How does Moq works? The premise is that you can mock any interface which allows you to define how your software behaves based on a dependency input. Which is great in an inversion of control context. This also extends to class virtual and abstract methods so that you can create tests defining how a class behaves based on what a method could return. Another cool feature of Moq is the possibility to verify the methods of a mocked interface/class got called with a specific input. That will allow you to make sure that the method under test is calling its dependencies methods with the parameters you expect.

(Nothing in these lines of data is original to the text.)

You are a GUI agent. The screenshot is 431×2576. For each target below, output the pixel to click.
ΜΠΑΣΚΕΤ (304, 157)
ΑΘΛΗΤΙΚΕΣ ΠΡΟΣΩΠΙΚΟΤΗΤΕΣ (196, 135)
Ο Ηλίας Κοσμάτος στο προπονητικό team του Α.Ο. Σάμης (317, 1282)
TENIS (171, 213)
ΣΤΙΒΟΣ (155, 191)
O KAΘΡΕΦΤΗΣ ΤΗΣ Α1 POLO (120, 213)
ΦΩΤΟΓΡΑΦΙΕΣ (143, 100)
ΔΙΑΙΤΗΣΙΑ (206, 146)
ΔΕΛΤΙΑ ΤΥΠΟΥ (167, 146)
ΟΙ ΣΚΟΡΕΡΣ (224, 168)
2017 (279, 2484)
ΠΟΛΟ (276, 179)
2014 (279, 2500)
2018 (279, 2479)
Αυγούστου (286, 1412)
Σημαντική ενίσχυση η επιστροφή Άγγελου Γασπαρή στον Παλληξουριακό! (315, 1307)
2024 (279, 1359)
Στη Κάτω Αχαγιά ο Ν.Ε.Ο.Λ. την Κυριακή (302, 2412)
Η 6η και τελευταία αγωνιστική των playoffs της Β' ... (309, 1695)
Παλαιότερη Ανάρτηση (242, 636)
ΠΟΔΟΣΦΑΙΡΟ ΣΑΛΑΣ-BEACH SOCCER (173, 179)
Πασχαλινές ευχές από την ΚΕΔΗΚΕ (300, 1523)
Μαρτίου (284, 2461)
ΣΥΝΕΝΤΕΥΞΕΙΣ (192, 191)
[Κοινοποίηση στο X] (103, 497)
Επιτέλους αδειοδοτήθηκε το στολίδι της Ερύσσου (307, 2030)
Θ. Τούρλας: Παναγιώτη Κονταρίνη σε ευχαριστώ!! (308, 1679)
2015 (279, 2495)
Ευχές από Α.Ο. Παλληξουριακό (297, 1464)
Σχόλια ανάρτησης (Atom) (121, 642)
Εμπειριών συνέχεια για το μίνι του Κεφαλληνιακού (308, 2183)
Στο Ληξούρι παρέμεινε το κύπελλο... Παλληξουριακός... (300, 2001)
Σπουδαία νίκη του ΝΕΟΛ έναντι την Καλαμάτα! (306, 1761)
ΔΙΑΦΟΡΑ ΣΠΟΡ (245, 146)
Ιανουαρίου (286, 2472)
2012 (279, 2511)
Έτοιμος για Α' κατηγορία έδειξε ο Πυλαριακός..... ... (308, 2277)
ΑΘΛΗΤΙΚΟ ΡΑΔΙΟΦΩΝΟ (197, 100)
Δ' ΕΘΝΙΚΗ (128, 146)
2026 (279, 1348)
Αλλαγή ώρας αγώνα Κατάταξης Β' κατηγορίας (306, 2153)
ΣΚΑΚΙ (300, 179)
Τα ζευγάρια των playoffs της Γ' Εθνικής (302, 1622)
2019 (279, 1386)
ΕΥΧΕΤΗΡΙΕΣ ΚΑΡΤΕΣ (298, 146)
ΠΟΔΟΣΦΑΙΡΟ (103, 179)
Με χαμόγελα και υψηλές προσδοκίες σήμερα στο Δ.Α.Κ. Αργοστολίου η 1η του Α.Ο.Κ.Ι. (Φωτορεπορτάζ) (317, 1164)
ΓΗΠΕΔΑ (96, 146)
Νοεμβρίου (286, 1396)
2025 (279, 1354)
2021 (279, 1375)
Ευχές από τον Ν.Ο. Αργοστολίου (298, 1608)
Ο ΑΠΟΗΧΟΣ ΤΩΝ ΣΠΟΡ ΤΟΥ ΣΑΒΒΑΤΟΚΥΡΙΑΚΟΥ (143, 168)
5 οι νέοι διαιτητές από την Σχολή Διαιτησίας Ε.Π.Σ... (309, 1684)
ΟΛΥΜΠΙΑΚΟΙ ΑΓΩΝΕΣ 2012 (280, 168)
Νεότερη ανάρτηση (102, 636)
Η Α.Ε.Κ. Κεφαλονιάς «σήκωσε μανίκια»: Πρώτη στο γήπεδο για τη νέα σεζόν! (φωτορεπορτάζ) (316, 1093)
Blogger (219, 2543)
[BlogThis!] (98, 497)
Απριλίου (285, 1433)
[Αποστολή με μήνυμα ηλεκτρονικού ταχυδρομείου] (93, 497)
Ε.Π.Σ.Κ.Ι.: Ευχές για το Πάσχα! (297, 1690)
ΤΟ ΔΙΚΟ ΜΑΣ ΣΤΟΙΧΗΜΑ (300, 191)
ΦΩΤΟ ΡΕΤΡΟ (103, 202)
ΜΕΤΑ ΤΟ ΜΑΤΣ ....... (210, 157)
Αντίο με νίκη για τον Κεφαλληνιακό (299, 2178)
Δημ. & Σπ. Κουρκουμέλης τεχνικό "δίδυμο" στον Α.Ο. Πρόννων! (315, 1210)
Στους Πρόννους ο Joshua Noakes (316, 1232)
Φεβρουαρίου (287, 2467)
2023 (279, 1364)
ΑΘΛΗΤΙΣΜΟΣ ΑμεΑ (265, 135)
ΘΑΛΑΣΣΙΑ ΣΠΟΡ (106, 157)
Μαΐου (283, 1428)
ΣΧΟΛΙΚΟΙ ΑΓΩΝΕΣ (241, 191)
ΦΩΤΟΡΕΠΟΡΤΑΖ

For more information on Moq you can check out their documentation on Github
Let’s now move onto AutoFixture that I use pretty much since it exists. AutoFixture is a library that allows generating dummy data on the fly in any context. This thing made my test writing so much faster. It also works great with Moq to quickly write test cases where the input data does not really matter. You can use it to generate data of type, from string to bool to your custom classes. One of my main use for that library is to create data on the fly without thinking too much about it and use that generated data to validate my tests.
I have not reached the limitations of what you can do with that tool yet. However, you need to be careful with types that have a recursive relationship which you often get when you work using EntityFramework. Per example, if you have a Chicken class with an property of type Egg. Imagine that Egg class has a property of type Chicken, you will end up with an exception due to some kind of infinite loop situation. You can avoid that situation by defining what properties you don’t want to set when generating your data.
This one is a bit more different than the others mentioned previously. Indeed, you can use Postman to document how your API works. You can use it for monitoring with a paid account or build a monitoring of your own using Newman. I wrote a couple of posts about it over the past months to get started or to build simple CI using Appveyor. What I like with Postman is that it is pretty intuitive and straightforward to use even for non-technical people. Once you get started you can do some pretty advanced flow-based testing which is pretty useful in micro services architecture. In the end, how and where you use Postman is down to you and I love the flexibility of it. That flexibility that allows you to make it fit your needs and accelerate your development.
Thanks for reading, you can now go and write a bunch of cool software with loads of tests. Or don’t. I’m not your dad and I won’t punish you, but your code will.